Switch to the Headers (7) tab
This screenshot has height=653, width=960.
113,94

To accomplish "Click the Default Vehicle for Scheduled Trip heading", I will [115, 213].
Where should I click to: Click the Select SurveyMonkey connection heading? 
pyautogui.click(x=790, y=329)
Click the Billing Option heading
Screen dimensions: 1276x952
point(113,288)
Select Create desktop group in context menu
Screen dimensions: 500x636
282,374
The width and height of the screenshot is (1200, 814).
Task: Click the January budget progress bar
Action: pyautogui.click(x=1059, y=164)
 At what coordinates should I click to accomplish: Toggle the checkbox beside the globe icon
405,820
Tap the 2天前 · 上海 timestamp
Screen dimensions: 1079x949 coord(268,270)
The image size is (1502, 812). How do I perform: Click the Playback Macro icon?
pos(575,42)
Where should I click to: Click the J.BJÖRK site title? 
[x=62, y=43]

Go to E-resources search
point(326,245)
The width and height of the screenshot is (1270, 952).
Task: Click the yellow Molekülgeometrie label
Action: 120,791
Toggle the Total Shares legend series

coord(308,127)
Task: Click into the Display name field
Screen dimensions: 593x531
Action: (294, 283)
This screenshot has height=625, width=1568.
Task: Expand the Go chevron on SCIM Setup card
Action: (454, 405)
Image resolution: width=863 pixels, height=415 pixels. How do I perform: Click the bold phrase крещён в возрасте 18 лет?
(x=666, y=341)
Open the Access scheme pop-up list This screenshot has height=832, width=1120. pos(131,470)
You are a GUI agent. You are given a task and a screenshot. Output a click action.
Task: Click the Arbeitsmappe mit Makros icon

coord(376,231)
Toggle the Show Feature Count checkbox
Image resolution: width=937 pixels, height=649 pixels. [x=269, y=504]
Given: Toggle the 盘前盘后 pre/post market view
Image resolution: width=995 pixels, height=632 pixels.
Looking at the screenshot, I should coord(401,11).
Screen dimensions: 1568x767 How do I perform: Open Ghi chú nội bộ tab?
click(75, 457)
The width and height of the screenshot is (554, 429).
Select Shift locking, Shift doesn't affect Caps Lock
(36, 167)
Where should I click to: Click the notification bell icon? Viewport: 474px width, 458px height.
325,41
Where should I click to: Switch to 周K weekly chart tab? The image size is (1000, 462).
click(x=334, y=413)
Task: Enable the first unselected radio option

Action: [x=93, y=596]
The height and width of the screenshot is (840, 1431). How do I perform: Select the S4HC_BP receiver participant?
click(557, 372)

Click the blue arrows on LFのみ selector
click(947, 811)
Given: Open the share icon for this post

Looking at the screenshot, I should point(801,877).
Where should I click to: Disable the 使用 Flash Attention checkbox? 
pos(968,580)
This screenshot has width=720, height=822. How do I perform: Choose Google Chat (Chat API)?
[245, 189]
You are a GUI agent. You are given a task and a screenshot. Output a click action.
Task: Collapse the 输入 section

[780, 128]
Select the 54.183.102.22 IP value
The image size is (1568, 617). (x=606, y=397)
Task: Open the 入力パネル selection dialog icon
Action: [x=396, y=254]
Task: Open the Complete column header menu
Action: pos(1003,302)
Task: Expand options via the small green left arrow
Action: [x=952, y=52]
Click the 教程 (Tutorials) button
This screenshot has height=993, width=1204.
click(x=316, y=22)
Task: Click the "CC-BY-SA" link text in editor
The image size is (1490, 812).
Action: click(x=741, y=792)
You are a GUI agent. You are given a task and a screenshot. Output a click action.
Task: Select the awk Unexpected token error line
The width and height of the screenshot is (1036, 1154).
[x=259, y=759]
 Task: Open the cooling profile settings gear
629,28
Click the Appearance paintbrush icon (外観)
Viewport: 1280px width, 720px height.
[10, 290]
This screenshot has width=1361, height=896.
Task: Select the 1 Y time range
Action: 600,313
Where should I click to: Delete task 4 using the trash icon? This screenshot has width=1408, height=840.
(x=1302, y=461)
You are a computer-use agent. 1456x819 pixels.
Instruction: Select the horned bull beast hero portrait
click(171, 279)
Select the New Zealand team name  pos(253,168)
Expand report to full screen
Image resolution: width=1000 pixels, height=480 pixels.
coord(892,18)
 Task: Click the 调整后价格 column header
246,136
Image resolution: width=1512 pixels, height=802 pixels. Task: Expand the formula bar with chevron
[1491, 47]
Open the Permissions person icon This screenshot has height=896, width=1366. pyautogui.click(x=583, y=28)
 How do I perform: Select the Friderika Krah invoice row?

--

## What you should do
From the data above, pull out each line that contains the word "menu" and copy it unchanged, one per line.

## Full solution
Select Create desktop group in context menu
Task: Open the Complete column header menu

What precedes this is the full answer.